• _SUPPLIED ENTRIES_:
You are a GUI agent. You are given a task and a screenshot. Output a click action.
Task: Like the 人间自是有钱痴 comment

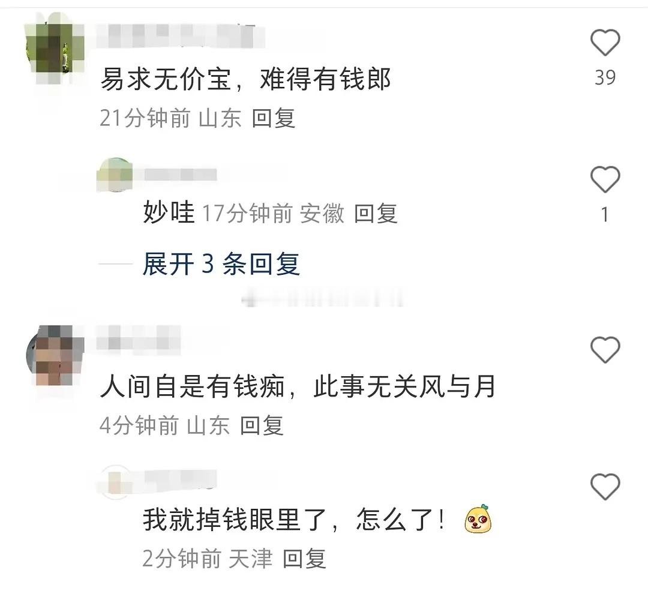[605, 350]
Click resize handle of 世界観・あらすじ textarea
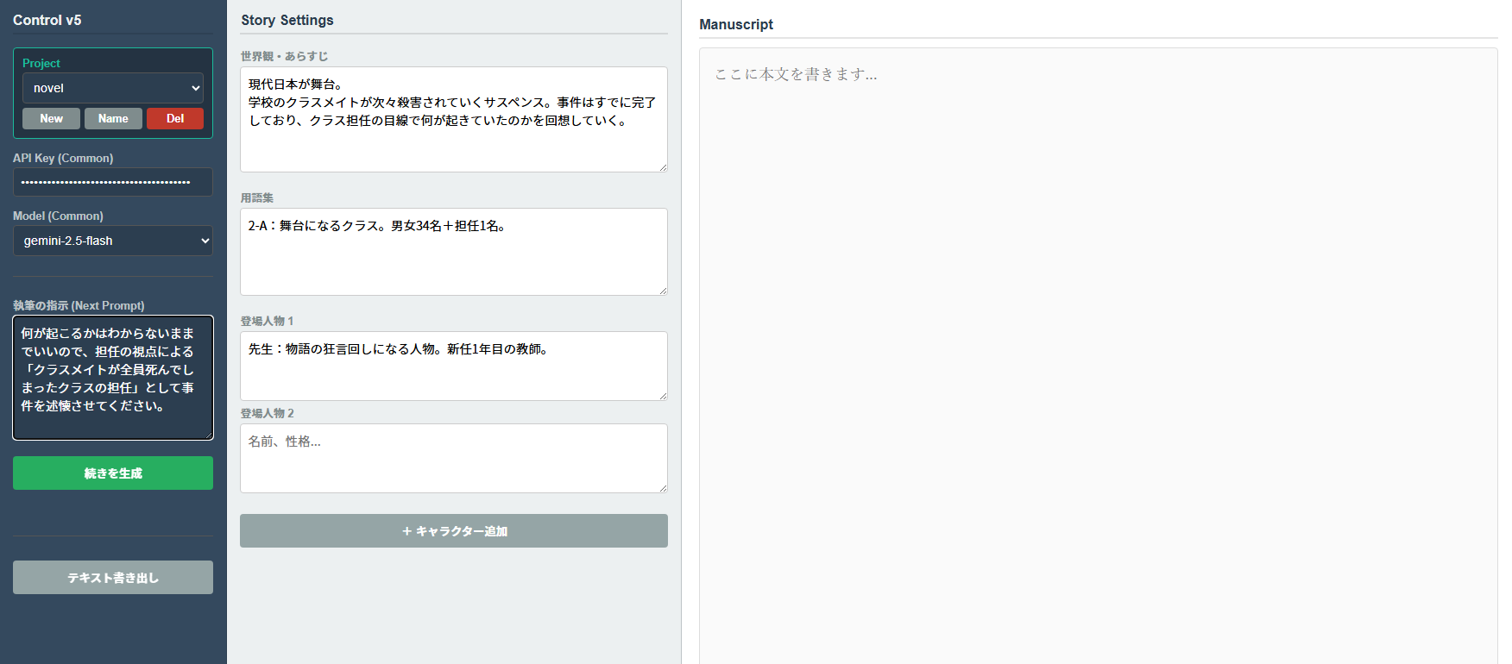Screen dimensions: 1512x664 pos(663,167)
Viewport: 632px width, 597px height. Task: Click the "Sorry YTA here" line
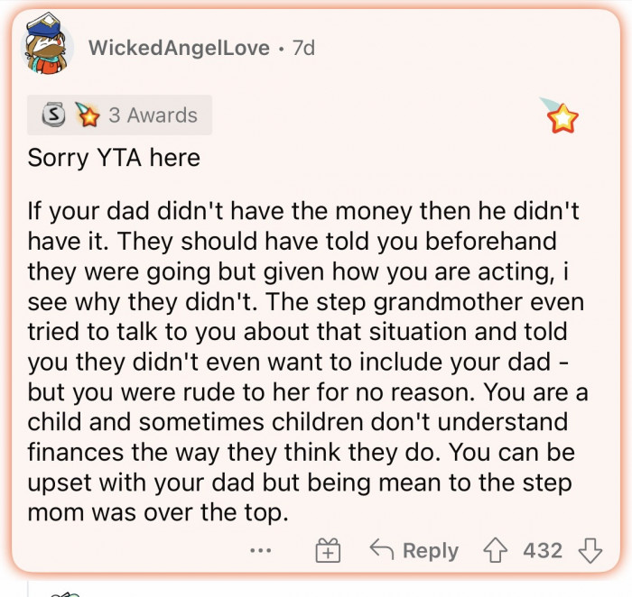114,158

• _WORK TO COMPLETE_: The expected output is the exact run of lines from the one containing "Click resize handle of 世界観・あらすじ textarea" through the final line of the data above, both ends included, with no pictures.

• _THE COMPLETED TASK_:
Click resize handle of 世界観・あらすじ textarea
Screen dimensions: 1512x664 pos(663,167)
Viewport: 632px width, 597px height. Task: Click the "Sorry YTA here" line
114,158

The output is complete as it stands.